Introduction to Psychological Testing

September 12th, 2011

Introduction to Psychological Testing Paper

In psychology, tests and measurements are extremely important. In psychology, tests must be deigned to be valid and reliable. In order for a test or measurement to be accurate, one must specifying the problem, observe the event, form a hypothesis and test the theory and or hypothesis. Afterwards, one must formulate his or her theory and then test the theory that which created. In order to do so, the psychologist must determine the why and what behind the test (Kosslyn & Rosenberg, 2006). In order to understand this method, one must define the word “test” in a more definitive way versus what all individuals consider to be the meaning. Test can be defined as a way to measure reliability, performance, and or quality prior to put the idea into practice or releasing the specifics mainstream (Kosslyn & Rosenberg, 2006 p.40).

There are several different types of tests for many different reasons. However, in psychology, the tests are in many different categories and are used in countless ways. According to the book, Psychological Testing. A Practical Introduction,  there are five major categories of testing. Mental ability, achievement, personality, interests and attitudes, and neuropsychological tests (Hogan, 2007).  Mental ability tests can measure one’s cognitive abilities in all ways. An example of a mental ability test is the SAT test that students take to test his or her accomplishments for college life (Hogan, 2007).  Most state and similar standardized tests would be considered part of this category.

Achievement tests are geared toward a specific topic or area in which one has a particular skill set. Examples of an achievement test range anywhere from a drivers license test to a real estate agent obtaining his or her license to sell homes. Personality tests are typically tests that are not as valid or reliable depending on the test. Most people are familiar with the DISC assessment and the Myers Briggs approach.  Personality tests can be objective depending on the mood one is in when he or she takes the test. These tests are used to find if one has depression, how well he or she works with others, how one can perceive to be under stress, and or what type he or she is.
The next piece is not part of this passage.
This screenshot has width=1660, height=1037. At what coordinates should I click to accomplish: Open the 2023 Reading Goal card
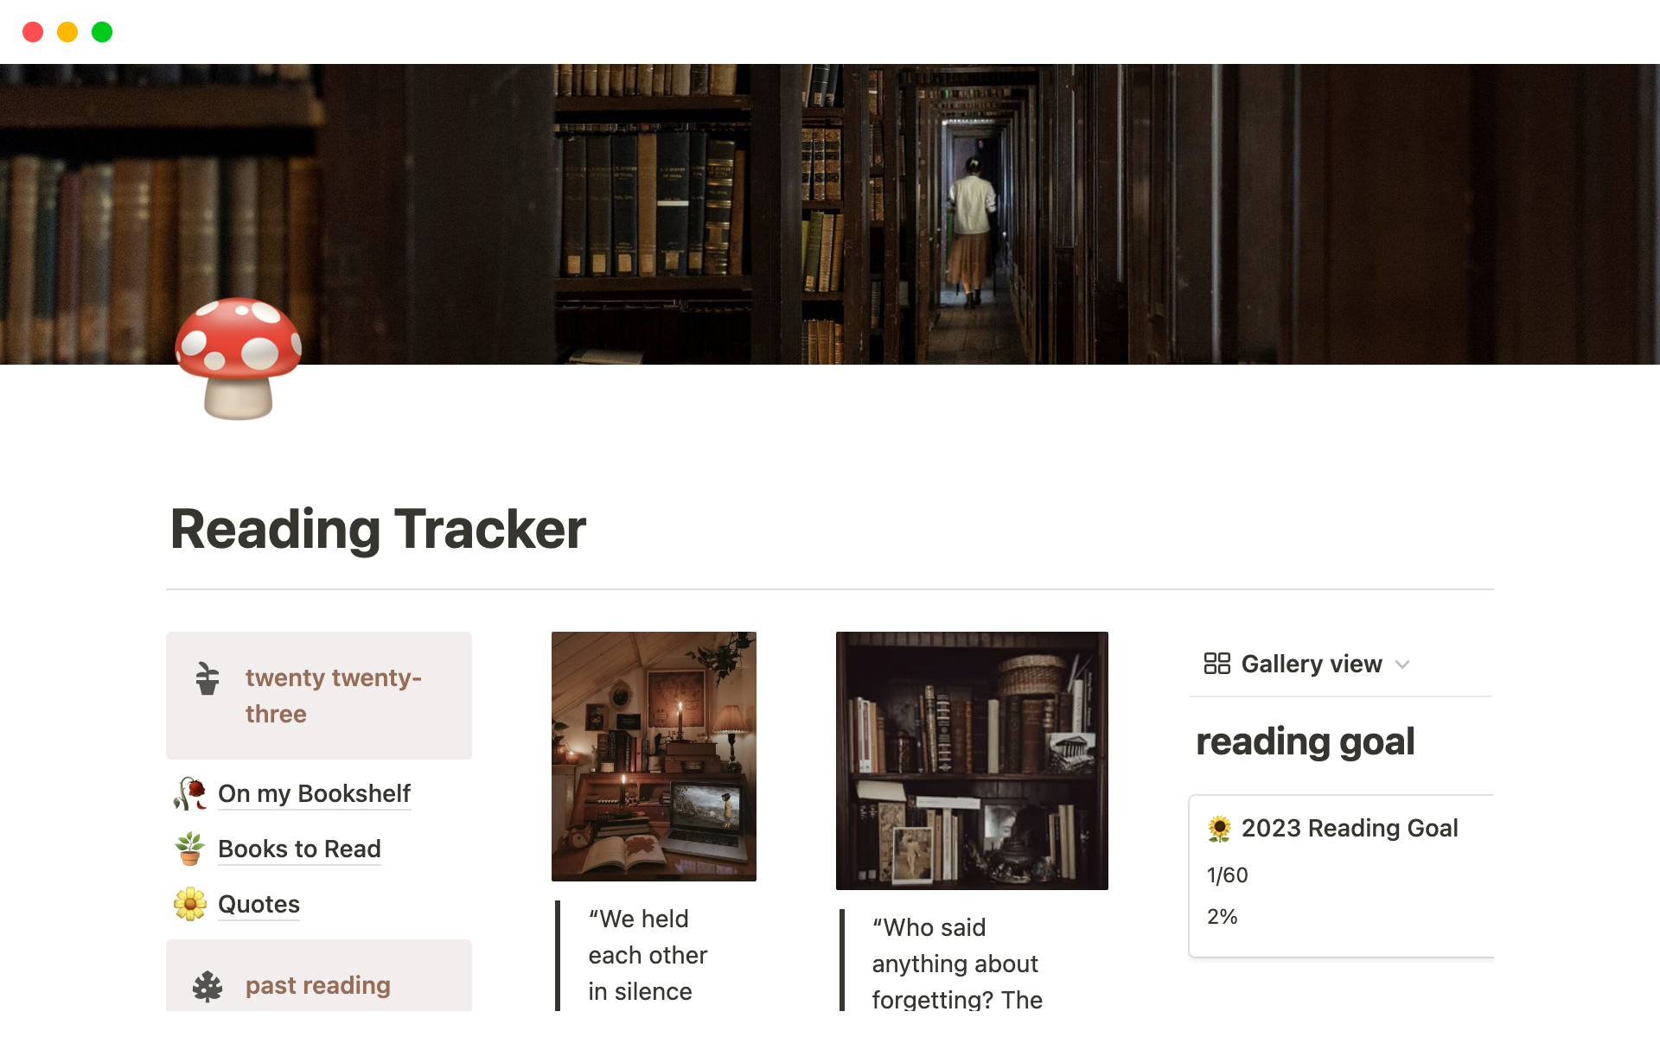coord(1349,828)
When taking or developing a test, one must determine if the test being measured or administered is reliable and or can be valid. When creating a test, many conduct case studies in which they cannot assume that his or her findings can appear or relate to all subjects. For example, testing 30 people of the same gender and race and applying that result to an entire county. This would be unreliable and not valid. Some tests can help provide an in-depth understanding of a certain measurement and or situation. These advantages and disadvantages are used for research to develop the next set of testing.

In regards to being reliable and valid, many people say that they do not believe personality tests because the state of mind he or she was in when they decided to take the test. A reason people can feel this way is the state of emotion of when the test was taken. For example, one could take the DISC assessment which many employers use, on a stressful day. His or her results could show that they are a dominant personality, on a more relaxed day, he or she could result in the complete opposite of being intuitive and compliant. This is just one perfect example of how important reliability and validity are in the field of psychology.

Not all data can be considered reliable, but at least it is consistent. If one has a reliable set of measurements, the test can be repeated. Validity on the other hand means that the measurement is legitimate and it can provide  what it is suppose to be providing.  The concepts of reliability and validity are constantly affecting the field of psychology. Different types of testing that can be used in the field are anything from single subject, group administered, attitude and personality scales. Certain tests that can be used in the field are achievement, mental ability, attitude and personality, and neuropsychological tests. Techniques of scientific research are constantly being revamped and the field of psychology is ever evolving (Kosslyn & Rosenberg, 2006).

References

Hogan, T. P. (2007). Psychological Testing. A Practical Introduction (2nd ed.). Hoboken, NJ: John Wiley and Sons Inc.

Kosslyn, S. M., & Rosenberg, R. (2006). Psychology in Context (3rd ed.). Boston, MA: Peasron Education Inc.